I would suggest the Sears one to start with, you can get a 5 year plan and they will come to you if you have any errors with the machine..

Bits,,,you can get the bits from the CarveWright web site but you can buy most of them from other Mfg.that work as well and are a bit less in $$$$.

The bit I like best is the one below,and it's the one you will use most of the time. 
http://www.precisebits.com/products...xtsearchParamVen=ALL&txtFromSearch=fromSearch


The bit holders you want to stock up on they only work in the machine and it's the only way to hold the bit in the machine..they come in 1/4" and 1/2" so you want to have many on hand, you can just pop the bit out of the holder and put in a new one but it sure is nice just to pop in a new holder with the bit in place.
http://www.routerforums.com/43227-post38.html


"scanner ?" the Scanning Probe is a nice add on but it's 300.oo dollar tool and I don't think you will need right off...you can find tons of patterns on the net that you can use all or just part of them..

If you get the Probe you will need to make a sled to used it in the machine.
see the forum how to made one...
=========
*********
Scanning Probe on SALE as of today Black Fri.thing

Regular $299.99
SALE PRICE $224.99

http://x.jngo1.net/y.z?l=http://www...oductid=16134&cat=250&page=1&e=1167692046&t=h


************
=============

"Also pic's Who know's " take a peek at the web site for some great projects many have made with the machine.
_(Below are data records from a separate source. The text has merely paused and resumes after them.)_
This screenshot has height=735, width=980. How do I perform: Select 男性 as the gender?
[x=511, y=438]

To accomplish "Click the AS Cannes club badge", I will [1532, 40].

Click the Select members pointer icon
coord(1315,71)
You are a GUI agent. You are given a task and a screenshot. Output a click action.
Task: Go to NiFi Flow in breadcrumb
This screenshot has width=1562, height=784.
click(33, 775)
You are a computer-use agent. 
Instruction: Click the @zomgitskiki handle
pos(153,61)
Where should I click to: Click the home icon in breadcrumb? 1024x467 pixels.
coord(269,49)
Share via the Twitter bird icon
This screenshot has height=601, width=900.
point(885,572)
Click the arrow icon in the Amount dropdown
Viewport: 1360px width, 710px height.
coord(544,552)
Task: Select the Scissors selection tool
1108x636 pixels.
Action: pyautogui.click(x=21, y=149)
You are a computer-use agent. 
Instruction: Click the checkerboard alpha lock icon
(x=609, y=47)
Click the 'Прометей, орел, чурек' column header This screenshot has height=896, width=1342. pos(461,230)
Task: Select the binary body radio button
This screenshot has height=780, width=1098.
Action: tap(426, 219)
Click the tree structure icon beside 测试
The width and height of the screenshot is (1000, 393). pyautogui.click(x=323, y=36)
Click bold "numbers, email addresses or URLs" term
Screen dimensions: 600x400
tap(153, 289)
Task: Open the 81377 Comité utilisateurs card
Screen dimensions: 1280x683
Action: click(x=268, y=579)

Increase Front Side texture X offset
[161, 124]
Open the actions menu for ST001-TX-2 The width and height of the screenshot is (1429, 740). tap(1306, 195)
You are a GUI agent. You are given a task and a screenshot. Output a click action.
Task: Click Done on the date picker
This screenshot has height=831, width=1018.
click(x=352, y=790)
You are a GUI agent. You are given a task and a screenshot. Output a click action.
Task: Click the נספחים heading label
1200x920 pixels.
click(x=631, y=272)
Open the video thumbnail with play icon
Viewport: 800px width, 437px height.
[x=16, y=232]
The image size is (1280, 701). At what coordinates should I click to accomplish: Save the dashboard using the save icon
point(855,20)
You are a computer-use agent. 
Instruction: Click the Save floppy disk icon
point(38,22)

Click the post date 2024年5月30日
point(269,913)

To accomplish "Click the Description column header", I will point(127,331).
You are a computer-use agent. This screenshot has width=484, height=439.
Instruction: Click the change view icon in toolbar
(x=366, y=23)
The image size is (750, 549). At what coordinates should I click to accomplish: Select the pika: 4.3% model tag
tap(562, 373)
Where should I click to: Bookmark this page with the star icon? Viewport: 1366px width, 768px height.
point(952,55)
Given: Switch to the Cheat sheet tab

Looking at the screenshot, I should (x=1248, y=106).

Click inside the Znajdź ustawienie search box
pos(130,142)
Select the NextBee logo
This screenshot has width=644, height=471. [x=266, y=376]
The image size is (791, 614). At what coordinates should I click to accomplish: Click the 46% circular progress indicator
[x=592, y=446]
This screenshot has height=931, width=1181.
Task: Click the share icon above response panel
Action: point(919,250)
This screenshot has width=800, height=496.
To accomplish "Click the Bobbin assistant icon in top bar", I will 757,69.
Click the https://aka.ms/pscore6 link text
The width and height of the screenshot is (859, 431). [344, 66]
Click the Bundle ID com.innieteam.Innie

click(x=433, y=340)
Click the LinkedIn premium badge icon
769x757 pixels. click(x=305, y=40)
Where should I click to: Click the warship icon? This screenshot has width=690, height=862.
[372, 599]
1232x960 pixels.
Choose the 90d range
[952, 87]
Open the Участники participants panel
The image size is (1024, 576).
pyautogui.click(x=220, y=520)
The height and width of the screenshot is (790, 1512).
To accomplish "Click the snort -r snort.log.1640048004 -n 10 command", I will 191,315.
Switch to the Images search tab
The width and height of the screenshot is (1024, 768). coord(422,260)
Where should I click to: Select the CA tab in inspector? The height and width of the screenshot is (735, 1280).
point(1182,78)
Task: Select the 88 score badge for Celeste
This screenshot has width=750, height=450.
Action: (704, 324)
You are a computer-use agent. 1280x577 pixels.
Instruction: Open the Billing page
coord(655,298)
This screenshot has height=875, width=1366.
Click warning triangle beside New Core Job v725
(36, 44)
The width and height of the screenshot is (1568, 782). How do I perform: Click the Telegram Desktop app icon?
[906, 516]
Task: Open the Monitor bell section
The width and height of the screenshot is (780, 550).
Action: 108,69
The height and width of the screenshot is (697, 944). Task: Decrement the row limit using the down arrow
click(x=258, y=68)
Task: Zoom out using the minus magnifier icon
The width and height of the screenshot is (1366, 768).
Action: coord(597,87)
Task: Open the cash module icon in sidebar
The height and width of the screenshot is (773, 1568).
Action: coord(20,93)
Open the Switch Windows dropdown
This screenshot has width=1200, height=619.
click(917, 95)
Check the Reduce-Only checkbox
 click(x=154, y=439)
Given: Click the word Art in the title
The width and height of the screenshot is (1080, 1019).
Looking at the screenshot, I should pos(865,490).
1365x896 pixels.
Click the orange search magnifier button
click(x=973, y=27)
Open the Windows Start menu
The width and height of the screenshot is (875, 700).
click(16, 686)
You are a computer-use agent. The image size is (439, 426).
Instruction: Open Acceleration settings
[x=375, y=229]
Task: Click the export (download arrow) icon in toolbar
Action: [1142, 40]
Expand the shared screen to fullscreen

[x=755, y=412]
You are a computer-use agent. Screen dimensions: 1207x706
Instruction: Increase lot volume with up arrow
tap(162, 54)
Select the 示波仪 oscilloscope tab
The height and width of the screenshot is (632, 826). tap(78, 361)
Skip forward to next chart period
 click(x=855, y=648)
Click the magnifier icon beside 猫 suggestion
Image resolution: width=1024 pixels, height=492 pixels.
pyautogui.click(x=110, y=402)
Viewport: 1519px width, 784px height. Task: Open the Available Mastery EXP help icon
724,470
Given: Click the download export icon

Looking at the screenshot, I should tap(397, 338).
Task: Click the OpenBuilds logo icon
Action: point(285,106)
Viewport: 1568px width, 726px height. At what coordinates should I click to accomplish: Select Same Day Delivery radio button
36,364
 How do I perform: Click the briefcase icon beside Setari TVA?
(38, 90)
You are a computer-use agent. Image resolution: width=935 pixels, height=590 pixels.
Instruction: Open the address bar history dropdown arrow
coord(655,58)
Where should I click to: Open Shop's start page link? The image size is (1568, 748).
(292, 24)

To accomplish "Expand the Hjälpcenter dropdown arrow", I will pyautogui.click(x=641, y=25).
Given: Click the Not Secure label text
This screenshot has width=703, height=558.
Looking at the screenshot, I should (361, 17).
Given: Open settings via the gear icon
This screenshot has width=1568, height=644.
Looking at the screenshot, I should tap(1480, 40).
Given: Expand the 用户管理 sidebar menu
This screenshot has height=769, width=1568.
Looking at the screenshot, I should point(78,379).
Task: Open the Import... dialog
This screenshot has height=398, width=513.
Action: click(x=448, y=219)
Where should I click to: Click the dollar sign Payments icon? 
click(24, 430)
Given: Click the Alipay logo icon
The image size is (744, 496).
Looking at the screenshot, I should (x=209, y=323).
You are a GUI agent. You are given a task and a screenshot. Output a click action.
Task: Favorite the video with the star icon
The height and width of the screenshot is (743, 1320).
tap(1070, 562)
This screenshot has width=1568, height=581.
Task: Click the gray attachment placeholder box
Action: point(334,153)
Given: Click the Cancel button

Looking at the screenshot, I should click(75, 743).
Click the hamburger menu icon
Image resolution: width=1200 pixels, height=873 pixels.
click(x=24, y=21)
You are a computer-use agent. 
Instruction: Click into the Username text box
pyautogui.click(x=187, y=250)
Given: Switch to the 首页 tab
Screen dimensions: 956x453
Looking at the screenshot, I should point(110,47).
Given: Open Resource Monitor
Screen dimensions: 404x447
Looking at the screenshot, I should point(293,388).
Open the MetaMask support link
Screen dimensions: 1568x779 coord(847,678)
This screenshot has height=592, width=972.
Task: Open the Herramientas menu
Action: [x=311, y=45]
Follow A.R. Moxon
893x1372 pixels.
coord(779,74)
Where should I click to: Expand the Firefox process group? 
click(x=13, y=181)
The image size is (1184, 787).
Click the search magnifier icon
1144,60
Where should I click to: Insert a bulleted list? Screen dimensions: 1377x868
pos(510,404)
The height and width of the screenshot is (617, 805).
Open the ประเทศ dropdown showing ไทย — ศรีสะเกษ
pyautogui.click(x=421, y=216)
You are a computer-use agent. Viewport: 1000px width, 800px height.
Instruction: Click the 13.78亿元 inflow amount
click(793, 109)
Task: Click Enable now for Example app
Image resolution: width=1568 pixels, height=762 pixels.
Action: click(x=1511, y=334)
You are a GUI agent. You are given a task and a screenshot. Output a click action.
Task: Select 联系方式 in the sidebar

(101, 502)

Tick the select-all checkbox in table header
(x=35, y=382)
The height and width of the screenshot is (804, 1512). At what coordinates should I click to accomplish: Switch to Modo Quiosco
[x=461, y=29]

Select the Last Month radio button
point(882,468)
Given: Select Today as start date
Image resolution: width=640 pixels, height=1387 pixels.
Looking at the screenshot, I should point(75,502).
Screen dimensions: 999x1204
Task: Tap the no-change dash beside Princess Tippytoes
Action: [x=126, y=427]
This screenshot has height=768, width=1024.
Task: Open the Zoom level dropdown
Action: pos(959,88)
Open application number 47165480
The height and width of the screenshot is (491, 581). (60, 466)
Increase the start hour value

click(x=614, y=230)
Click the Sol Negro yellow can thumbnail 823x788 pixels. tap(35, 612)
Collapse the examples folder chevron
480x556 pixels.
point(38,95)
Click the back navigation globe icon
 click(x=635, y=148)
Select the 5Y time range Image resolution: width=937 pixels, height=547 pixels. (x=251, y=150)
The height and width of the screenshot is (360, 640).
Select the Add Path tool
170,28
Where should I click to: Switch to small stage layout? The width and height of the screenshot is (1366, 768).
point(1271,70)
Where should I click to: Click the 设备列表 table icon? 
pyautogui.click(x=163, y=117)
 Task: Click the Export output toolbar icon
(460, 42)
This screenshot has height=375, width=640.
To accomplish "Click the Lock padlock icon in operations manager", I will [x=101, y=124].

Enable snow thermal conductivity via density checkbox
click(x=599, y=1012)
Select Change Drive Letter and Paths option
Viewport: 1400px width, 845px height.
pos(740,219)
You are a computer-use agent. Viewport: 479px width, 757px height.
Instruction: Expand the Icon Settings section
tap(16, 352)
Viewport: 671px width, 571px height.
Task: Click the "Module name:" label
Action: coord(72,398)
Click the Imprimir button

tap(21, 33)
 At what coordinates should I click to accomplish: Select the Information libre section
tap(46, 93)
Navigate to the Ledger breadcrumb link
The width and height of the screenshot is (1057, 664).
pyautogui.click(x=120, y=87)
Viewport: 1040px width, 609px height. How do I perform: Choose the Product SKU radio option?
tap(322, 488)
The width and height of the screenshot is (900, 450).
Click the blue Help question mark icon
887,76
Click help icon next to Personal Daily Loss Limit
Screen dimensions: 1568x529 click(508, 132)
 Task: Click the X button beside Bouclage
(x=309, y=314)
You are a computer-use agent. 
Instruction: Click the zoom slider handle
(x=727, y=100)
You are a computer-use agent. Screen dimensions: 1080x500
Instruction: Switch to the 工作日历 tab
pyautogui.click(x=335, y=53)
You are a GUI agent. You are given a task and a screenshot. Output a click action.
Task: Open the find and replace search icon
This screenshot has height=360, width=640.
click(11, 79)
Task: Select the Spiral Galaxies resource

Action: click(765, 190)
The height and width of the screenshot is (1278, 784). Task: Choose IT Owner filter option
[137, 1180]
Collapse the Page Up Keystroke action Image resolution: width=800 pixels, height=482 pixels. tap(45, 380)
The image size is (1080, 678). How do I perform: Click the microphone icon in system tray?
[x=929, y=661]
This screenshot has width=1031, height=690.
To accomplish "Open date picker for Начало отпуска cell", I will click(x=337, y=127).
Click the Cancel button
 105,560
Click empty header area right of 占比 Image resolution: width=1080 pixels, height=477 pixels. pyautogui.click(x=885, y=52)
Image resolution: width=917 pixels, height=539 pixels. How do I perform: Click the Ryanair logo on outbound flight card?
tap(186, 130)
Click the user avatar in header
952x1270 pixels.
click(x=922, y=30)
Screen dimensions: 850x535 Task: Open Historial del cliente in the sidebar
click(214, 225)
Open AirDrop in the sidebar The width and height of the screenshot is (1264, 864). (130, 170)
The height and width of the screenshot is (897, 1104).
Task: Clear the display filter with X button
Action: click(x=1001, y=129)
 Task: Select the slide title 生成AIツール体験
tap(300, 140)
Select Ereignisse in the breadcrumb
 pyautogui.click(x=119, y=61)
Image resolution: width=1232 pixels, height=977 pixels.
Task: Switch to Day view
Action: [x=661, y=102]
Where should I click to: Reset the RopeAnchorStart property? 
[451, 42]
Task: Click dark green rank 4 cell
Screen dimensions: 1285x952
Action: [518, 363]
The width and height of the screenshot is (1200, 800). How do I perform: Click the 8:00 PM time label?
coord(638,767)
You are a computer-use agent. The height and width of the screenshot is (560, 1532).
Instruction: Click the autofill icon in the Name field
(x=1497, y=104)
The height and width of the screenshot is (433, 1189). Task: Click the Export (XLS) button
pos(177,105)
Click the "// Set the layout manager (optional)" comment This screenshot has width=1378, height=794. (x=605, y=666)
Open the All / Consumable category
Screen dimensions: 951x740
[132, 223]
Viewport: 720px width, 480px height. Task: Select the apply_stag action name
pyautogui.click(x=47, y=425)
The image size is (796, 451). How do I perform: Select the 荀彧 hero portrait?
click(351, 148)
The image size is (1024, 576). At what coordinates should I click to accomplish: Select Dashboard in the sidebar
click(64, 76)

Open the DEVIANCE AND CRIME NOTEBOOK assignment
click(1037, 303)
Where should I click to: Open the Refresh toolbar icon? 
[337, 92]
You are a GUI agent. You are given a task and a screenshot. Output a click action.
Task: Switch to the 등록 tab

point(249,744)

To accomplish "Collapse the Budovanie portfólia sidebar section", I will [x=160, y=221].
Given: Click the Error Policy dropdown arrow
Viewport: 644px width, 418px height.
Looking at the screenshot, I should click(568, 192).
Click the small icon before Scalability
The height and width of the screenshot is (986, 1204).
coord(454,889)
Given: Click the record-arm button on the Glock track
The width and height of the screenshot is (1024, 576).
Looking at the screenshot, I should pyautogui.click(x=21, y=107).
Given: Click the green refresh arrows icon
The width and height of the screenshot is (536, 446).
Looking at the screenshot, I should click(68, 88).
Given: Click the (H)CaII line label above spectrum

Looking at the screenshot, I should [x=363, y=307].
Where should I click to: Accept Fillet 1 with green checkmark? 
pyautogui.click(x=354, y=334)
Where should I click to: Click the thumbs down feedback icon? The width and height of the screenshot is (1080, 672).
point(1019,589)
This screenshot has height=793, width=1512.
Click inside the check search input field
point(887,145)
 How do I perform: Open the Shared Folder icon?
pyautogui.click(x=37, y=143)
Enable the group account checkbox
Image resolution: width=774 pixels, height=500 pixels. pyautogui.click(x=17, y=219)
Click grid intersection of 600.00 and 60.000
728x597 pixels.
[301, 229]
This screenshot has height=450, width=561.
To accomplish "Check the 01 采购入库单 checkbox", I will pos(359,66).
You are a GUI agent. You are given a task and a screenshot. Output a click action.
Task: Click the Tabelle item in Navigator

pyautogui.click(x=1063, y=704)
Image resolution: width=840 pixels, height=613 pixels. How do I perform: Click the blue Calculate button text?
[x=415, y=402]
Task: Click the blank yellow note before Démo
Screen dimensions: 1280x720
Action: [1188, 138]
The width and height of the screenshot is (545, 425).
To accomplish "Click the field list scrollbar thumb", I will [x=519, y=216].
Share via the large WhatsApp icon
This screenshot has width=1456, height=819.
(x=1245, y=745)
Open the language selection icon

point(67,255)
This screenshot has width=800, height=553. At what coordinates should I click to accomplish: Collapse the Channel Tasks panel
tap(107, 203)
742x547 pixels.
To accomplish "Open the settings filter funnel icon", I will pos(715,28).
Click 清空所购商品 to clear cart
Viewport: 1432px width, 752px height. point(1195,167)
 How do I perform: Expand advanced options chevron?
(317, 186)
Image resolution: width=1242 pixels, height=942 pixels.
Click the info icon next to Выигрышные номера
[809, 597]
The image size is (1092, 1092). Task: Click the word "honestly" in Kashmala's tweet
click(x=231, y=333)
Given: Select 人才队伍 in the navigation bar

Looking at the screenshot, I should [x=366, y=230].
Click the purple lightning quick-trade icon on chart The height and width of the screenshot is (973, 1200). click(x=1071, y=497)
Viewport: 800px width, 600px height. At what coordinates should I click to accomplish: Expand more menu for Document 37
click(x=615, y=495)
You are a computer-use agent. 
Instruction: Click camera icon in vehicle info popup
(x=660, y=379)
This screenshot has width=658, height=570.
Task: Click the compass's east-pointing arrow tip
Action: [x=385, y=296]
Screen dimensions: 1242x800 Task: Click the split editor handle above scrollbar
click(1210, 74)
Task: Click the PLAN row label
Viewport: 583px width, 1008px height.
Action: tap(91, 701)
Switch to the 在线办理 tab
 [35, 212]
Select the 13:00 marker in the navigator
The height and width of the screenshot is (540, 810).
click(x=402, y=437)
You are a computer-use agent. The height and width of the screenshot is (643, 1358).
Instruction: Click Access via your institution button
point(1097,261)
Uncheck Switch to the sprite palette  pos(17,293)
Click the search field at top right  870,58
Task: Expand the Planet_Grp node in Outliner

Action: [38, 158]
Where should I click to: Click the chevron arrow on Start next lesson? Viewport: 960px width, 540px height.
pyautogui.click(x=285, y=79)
http://www.carvewright.com/forum/

They have a NEW item out called
Centerline Text, module,,it's not free,, 100.oo for the add on item.
http://carvewright.com/store/product.php?productid=16151&cat=0&bestseller=Y
but if you want to do alot of signs you may want to get it..

Just a tip,,,in order to get the bit out of the holder(s) you will need to heat it up with a heat gun, they lock the Allen cap screw in with loctie and the heat will break the seal.. 

hope this helps

Maybe we can get Charles M to add to this,he has one also (the machine)

=====



del schisler said:


> i am going to buy eather carve Wright or sears What mite be some extra's item's i may need Of course you dont know what i am going to do with it So it will be hard to say I would need the scanner ? extra bit's I thought one of the fellow's here that has one Has bought item's That came in handy I thought about carving thing's like light house's bridge's and seanery ect. Just some thought's Also pic's Who know's what mite come from this Their is no end to what it can do thanks for some input del


----------



## del schisler (Feb 2, 2006)

thanks Very good info More than 2 cents worth of info I would refund 1 penney But need it for item's i am going to buy thanks again del


----------



## bobj3 (Jan 17, 2006)

Hi del

You'er Welcome
But do check eBay out b/4 you buy one I have seen them go for as low as 500.oo in the used box,,,I didn't check for them b/4 I got mine and it cost me tons more than it should have..

===========
Plus we have a new member LarryH that has one also..

http://www.routerforums.com/introductions/6316-new-router-forums-member.html

===============


----------



## del schisler (Feb 2, 2006)

thanks will do I guess warrenty would apply If you bought one and it needed something from the company ? They wouldn't be that old yet thanks agn Will let you know when dust is made del


----------



## bobj3 (Jan 17, 2006)

Hi del

You'er welcome,,some will pickup one from ebay/craigslist and have it dropped shipped to the carvewright company and have it checked out and a tune up/updates installed..

Some sell them because they have run into errors and they don't read the manual over and over and the carvewright company have a great support team.....just incase, it's new type of machine for most woodworkers and it takes time to get it down right, how to use this great tool...and because it's computer type of tool it's not that easy to get all you can from the tool...
Some just give up and sell them or return them to Sears and they inturn sale them at a lower price also...after a tune up...with a warrenty....I spoke to a guy who got one from Sears for 1000.oo in the box...that's about 800.oo of the list price...so to say you may want to check with Sears also...plus if you can get the 5 year service plan you are safe (service plan is under the desk-top-tools plan ) sometimes they will say they don't have a service plan but you need to tell they do...I have one.. they will come to the shop and fix it for 5 years or replace it..I don't recall off the top of my head how much it was but I think it was about 160.oo bucks in total for 5 years,cheap insurance for a high end tool  


======


----------



## del schisler (Feb 2, 2006)

checking now Hope the chimmey is big enough Hate to rebuild tnx agn best of the rest of the yr. Live in florida so i guess i would have to build del


----------